Lärmaktionsplan: Fragebogen für Übersicht von Umgebungslärm

In Ballungsräumen ab 100.000 Einwohnern muss alle fünf Jahre die Lärmsituation ermittelt und in Lärmkarten dargestellt werden. Für Erlangen war das zuletzt 2017 durch das Landesamt für Umwelt der Fall (www.umweltatlas.bayern.de), sie dienen jetzt als Grundlage für die Lärmaktionsplanung. Bei ihr haben die Erlangerinnen und Erlanger jetzt die Möglichkeit, die Lärmreduzierung aktiv mitzugestalten. Wie das städtische Amt für Umweltschutz und Energiefragen informiert, steht ab Montag, 6. April, im Internet unter www.erlangen.de/lärmschutz ein Fragebogen zur Verfügung. Die Stadt Erlangen schreibt in Zusammenarbeit mit dem Ingenieurbüro für Verkehrsanlagen und Systeme (IVAS) den Lärmaktionsplan in diesem Jahr fort. Darin werden Maßnahmen festlegt, welche die Auswirkungen des Umgebungslärms auf die Bürger verringern.

Umgebungslärm im Sinne des Gesetzes ist der Lärm, den Straßen-, Eisenbahn-, Flugverkehr, große Häfen oder bestimmte gewerbliche Betriebe verursachen. Für die einzelnen Lärmarten sind unterschiedliche Behörden zuständig. Die Stadt erstellt den Lärmaktionsplan für den Straßenverkehr, ohne Autobahnen. Bis zum 3. Mai kann der Fragebogen ausgefüllt an die Stadt Erlangen, Amt für Umweltschutz und Energiefragen, 91051 Erlangen gesendet werden.

Der Analysebericht enthält Informationen, welche die Bearbeitung des Fragebogens erleichtern. Eingegangene Rückmeldungen werden erfasst, ausgewertet und für die Lärmaktionsplanung berücksichtigt. So haben die Bürger die Möglichkeit, am Lärmaktionsplan mitzuwirken.
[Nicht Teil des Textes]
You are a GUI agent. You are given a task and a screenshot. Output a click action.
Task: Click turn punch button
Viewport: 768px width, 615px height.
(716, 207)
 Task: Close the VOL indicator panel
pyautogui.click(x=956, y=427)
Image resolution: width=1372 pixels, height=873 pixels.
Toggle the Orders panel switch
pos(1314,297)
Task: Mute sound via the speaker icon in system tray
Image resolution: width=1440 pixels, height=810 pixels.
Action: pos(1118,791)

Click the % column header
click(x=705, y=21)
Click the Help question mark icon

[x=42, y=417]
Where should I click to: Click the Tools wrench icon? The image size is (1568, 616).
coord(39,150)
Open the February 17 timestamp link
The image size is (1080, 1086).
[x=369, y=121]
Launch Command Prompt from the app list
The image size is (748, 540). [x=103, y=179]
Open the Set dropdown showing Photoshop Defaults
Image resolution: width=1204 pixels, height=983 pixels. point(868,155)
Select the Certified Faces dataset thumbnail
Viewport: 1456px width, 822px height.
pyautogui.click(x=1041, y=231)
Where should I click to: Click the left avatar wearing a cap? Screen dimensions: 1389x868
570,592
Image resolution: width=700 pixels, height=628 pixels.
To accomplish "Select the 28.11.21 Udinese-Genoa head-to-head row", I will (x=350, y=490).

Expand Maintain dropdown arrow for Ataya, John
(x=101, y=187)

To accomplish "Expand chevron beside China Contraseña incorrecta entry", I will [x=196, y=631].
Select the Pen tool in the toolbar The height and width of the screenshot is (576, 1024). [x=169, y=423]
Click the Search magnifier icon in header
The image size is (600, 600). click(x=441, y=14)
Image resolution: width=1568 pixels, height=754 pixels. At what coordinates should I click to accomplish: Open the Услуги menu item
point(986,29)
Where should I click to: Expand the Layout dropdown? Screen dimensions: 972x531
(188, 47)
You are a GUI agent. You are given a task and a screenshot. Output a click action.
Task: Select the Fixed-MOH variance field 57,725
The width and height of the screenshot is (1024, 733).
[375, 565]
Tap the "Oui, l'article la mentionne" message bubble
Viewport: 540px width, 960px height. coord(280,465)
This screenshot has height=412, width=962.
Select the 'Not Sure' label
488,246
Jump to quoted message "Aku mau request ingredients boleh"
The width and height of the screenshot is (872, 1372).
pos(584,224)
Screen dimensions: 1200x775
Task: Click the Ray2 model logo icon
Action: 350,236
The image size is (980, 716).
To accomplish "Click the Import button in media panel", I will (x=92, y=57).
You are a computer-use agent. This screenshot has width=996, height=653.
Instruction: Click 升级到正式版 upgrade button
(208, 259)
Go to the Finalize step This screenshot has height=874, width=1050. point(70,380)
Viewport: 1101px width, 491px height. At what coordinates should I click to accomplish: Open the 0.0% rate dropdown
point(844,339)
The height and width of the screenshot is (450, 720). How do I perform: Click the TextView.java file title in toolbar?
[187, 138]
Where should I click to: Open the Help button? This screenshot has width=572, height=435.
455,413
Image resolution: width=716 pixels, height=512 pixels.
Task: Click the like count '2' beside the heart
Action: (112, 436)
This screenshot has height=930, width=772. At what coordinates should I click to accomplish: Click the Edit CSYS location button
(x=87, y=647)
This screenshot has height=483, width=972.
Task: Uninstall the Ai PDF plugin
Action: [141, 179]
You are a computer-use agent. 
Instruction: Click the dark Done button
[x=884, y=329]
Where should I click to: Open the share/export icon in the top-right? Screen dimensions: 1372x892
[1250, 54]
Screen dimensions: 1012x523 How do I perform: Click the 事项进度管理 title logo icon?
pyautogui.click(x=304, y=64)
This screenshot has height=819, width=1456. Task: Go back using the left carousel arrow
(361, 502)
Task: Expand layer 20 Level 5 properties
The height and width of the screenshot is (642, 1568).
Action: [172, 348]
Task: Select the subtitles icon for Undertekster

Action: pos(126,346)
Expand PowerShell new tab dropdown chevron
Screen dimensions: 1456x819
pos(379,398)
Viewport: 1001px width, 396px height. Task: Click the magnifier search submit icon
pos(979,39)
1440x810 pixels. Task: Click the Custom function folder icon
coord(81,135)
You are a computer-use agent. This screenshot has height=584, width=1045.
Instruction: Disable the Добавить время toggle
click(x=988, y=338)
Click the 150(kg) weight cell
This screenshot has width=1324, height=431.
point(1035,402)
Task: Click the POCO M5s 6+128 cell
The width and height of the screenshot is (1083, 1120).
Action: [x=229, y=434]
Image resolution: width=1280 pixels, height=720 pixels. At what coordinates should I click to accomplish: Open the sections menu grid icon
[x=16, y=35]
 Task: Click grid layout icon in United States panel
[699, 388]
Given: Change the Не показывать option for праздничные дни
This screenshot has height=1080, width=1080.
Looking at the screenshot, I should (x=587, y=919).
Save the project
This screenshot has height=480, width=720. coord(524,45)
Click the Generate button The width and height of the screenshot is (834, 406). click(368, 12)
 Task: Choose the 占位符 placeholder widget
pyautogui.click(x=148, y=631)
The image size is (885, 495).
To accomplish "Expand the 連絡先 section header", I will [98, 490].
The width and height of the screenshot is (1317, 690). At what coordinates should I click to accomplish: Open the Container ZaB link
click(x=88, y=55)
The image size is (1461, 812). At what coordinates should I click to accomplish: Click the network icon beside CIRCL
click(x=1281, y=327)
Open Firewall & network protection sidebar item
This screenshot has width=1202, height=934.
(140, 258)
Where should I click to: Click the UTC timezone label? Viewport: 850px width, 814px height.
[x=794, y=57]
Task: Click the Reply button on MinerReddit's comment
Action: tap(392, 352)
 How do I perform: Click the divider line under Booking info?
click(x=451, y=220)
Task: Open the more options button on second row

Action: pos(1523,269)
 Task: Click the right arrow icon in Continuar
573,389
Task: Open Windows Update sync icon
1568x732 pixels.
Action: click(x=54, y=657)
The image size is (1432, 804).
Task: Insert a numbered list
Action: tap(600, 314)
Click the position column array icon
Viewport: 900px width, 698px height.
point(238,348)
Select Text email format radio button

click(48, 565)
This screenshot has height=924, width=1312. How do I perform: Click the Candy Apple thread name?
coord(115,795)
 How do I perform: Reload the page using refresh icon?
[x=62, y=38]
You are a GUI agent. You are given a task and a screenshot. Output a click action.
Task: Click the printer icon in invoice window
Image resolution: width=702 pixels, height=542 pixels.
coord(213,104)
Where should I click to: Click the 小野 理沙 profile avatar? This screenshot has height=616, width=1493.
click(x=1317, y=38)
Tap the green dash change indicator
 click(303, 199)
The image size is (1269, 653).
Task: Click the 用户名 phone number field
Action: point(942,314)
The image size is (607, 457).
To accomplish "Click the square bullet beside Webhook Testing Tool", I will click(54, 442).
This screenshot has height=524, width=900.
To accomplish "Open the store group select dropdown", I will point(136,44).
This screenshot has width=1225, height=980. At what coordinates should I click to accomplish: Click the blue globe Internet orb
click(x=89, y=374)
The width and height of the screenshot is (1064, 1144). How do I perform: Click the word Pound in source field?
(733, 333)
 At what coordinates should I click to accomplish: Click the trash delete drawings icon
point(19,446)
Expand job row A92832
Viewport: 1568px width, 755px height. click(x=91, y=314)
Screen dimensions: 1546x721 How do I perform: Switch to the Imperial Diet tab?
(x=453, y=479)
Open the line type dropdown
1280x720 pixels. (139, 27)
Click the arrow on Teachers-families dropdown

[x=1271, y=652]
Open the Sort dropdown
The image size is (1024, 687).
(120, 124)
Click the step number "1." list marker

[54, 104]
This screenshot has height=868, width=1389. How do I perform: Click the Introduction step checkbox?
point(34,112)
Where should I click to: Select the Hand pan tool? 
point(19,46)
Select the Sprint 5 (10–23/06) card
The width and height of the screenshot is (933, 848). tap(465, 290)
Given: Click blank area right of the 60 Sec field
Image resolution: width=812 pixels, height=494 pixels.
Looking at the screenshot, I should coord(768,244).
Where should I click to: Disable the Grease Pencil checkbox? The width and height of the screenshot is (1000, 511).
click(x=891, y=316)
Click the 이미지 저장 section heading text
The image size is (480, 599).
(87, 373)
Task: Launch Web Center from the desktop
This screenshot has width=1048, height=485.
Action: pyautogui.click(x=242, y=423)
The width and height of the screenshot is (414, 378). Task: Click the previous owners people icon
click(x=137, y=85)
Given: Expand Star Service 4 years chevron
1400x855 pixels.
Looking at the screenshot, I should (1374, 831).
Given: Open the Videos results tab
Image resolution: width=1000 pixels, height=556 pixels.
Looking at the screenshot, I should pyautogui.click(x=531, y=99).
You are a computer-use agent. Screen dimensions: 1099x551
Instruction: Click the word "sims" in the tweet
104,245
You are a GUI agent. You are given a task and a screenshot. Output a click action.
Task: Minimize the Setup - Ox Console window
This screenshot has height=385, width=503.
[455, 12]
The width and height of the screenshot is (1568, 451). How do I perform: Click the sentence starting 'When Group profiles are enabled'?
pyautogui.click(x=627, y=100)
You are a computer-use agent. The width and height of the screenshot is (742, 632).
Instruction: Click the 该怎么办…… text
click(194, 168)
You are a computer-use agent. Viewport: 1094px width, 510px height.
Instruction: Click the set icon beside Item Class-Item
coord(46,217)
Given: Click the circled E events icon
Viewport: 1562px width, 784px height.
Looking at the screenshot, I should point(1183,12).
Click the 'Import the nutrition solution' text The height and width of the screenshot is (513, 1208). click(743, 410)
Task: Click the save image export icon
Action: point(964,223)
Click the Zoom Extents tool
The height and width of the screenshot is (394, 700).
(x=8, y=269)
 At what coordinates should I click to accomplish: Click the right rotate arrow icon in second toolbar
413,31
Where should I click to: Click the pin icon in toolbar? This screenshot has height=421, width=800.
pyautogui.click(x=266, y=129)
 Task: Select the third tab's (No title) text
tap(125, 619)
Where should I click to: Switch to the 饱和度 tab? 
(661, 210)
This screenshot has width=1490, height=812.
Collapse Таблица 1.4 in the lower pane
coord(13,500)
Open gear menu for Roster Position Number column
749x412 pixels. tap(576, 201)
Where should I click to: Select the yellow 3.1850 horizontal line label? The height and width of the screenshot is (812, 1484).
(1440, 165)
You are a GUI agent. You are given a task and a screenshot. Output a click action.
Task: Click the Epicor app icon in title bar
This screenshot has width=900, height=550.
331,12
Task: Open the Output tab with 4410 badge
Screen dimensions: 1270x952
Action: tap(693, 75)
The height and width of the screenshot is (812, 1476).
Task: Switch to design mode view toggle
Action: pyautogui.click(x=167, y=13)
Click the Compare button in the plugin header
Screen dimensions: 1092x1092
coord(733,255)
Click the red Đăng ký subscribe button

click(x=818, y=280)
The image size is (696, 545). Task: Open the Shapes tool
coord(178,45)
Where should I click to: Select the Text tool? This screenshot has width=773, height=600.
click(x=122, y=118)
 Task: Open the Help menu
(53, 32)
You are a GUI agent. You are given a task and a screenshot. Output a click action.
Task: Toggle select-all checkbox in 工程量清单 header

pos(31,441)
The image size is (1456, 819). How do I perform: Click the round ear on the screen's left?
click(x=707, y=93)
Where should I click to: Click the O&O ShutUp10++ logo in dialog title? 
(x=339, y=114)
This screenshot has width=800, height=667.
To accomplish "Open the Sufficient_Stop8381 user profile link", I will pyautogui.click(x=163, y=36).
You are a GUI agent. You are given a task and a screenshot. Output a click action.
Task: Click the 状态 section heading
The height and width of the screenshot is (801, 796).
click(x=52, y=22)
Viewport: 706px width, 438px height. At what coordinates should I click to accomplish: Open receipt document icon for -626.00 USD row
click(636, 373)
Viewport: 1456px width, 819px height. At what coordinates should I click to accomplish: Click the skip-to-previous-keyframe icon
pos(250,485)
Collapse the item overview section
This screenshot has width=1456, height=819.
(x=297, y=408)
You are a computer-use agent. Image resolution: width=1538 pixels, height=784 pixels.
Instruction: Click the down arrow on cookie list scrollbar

Sperrung in der Loschgestraße

Die Loschgestraße in der Innenstadt ist ab Montag, 6. April, gesperrt. Wie das Referat für Planen und Bauen der Stadtverwaltung informiert, ist davon der Bereich zwischen dem Katholischen Kirchenplatz und der Kinderklinik betroffen. Dort finden Straßeninstandsetzungsarbeiten statt. Die Umleitung ist ausgeschildert.